Is it possible to do that without a for
loop?
Upvotes: 0
Views: 35
Reputation: 781814
You can do this:
l1=$(comm -23 <(echo "$l1" | tr ' ' '\n' | sort) <(echo "$l2" | tr ' ' '\n' | sort) | tr '\n' ' ')
The comm
compares lines and outputs the lines that are unique to the first input, unique to the second input, and common to both.
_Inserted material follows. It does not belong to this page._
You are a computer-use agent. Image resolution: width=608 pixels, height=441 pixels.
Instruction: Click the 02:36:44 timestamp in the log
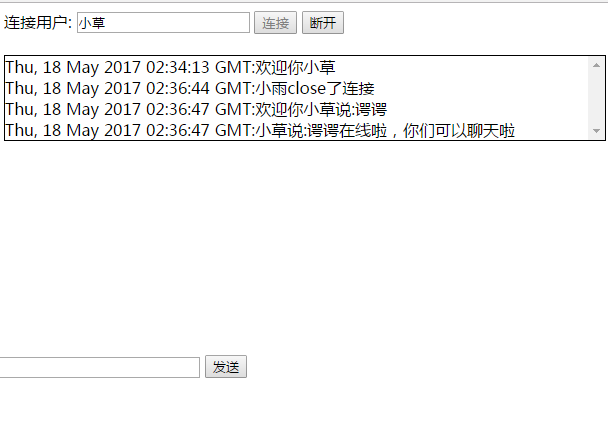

The -23
option suppresses the second two sets of outputs, so it just reports the lines that are unique to the first input.
Since it requires the input to be sorted lines, I first pipe the variables to tr
to put each word on its own line, and then sort
to sort it. <(...)
is a common shell extension called process substitution that allows a command to be used where a filename is expected; it's available in bash
and zsh
, for example (see here for a table that lists which shells have it).
At the end I use tr
again to translate the newlines back to spaces.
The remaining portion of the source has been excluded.